Ψ筆者作「ポントワーズ」 P12 油彩

以下前者を「現象」、後者を「本質」と定義し論を進める。この「二元論」の中の「現象」を「疑えば」以下様になる。
「人間と、人間社会はすべからく信じるべきではない。それはウソとハッタリとご都合主義とホンネとタテマエの使い分けに満ちている。人間はいやらしく、脆く愚かで、実は他愛ない、いじらしいくらいの哀しい存在なのである。人生は苦しく、悲しく、恐ろしい。
言語はウソ臭く、コミニュケーションは不毛、幸福、喜楽、快楽は一瞬の幻想、世に数多の処世訓、人生論、価値体系、美辞麗句あるが、それらのほとんどは人間社会や人間関係を合理的に維持管理する方便、スローガン、約束事、慣例に過ぎない。予め用意されているものや、外部から与えられるもので本当に自我の「原存在」にまで届くものはほとんどない。「愛」や「絆」や「友情」など、これほど脆く、胡散臭いものはない。それらにどれほどの諸々の不純な思惑が絡んでいるか分かったものではない。「金の切れ目が縁の切れ目」とはよく言ったものである。「看板」を外したら疎遠となった友には「看板」と友達だったんだと思う。

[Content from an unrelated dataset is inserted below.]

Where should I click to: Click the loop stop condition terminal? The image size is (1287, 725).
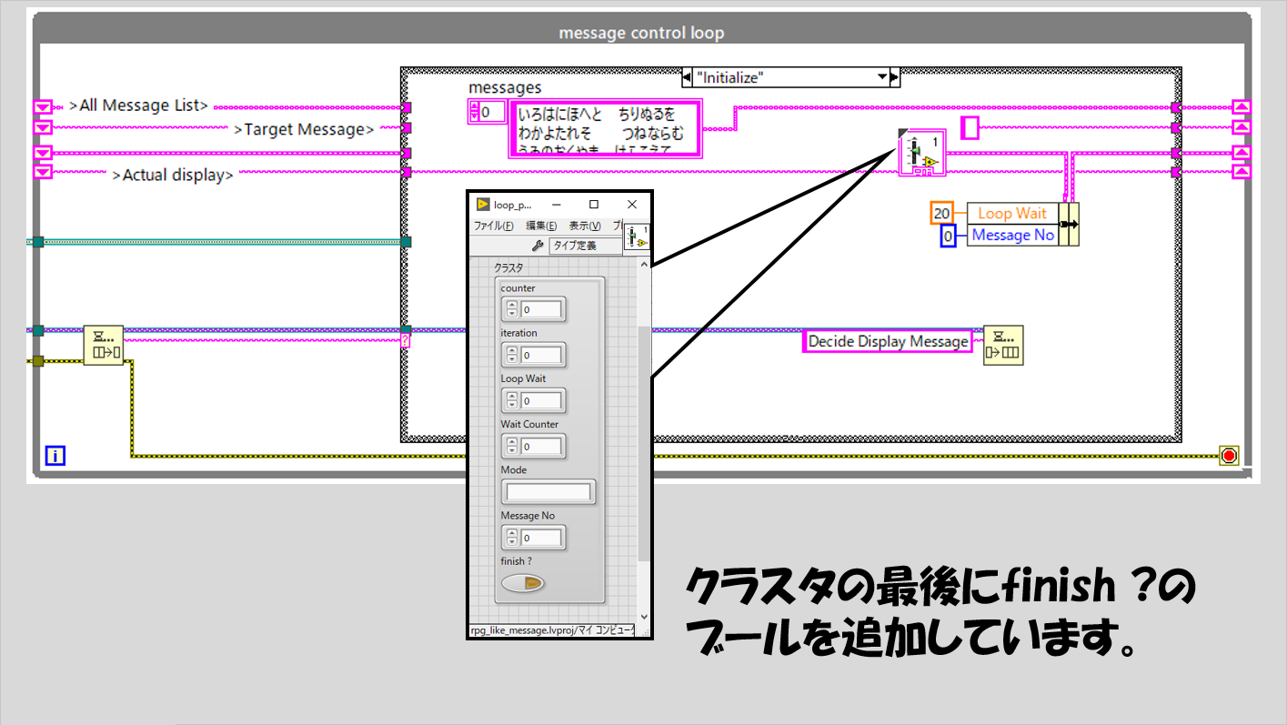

「義理と人情」は歌の世界、願うは大木、叶うは妻楊枝、金も力もあの世まで持ってはいけない。「徹底追及他人の失敗、笑ってごまかせ自分の失敗」、「他人の不幸は蜜の味」、権謀術策、足の引っ張り合い、上に諂い下に傲慢、バカは死ななきゃ治らない…etc.
これらが渦巻く日常性の中で、その都度敵や味方を作り、なんとなく誤魔化しながら生きて行く。そして、諸々の喪失や失望、老・病・死などのシビアな現実を突き付けられた時、初めてその本質を知り、俄かには救いは得られず、やがて「諦念」を唯一の救いとして人生を終わるのである。…嗚呼、御名御璽!」
かように「現象への疑い」は限りなく出てくる。一方で、総てをそのように疑うことしかできない、信じることができないというのは、「不幸な人間」と言われたりする。確かに、人や人の世を信じるのはヒトの勝手である。疑うこと自体からは何も生まれず、解答を見つけるのには相応の能力や努力が必要であるが、それがないと厭世観に苛まれたり、鬱病に陥ったりするだけだろう。仮にそれができたとしても、そこから先の問題はいっそう厄介なものとなろう。「知らぬが仏、言わぬが花」、余計なことは考えず、気づかず、目の前にぶら下がっている日常性をソツなくこなして行く方が楽だし、現象世界で何某かのアドヴァンテージを求めて努力するのも「生き甲斐」には変わりない。どう転んでも、たかだか80余年の人生、悔いが残ろうと恥をかき捨てようと死んでしまえば本人には関係ない…とも。
しかし、現象がそう言うものなら、そこだけでしか生きられない、それ以外は知らないというのはもっと不幸ではないのか!?